Lowry gave the painting to Dr Hamilton's parents over 70 years ago, and Hamilton hung the picture on his bedroom wall while studying medicine at Oxford. Little did he know the potential value of the piece.
Dr Hamilton took it with him when he moved to the US in 1949, where he went on to make a significant contribution to the discovery of the double helix shape of DNA.
The painting entitled 'The Mill, Pendlebury' is typical of Lowry's style showing an industrial landscape and featuring his trademark matchstick men.
The subject of the painting is Acme Mill in Pendlebury, the country's first all-electric cotton spinning mill.
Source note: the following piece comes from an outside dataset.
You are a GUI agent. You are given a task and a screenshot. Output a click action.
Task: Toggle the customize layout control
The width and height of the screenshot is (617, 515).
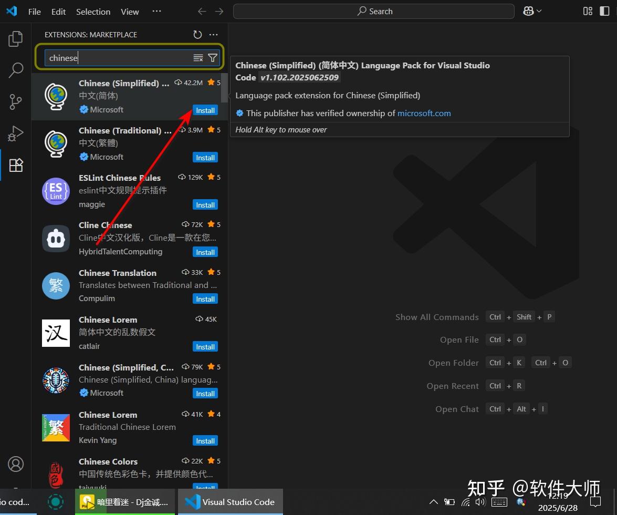click(588, 11)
Constructed in the early 20th century, it produced yarn up until 1959 before its demolition in 1984.
The piece was sold to a private collector at Christie's in London for £2.6m, far exceeding pre-auction estimates of between £700,000 and £1m.
It is still some way from some of Lowry's later works with 'The Football Match (1949) and Piccadilly Circus (1960) which both sold for £5.6m in 2011.
The head of modern British art at Christie's, Nick Orchard, said the artwork's composition "just ticks all the boxes" and that the history of the painting would have been a draw for collectors.
A prolific artist, Lowry made about 1,000 paintings and over 8,000 drawings during his life. A large collection of which is at The Lowry, a complex in Salford Quays. Home to 22,000 sq ft gallery featuring around 400 of his oils, pastels and watercolours.
Lowry rejected five honours during his life, including a knighthood. He holds the record for the most rejected British honours.
He was offered a knighthood in the 1968 New Year's Honours List and is said to have turned it down as he did now want the honour to "change his situation".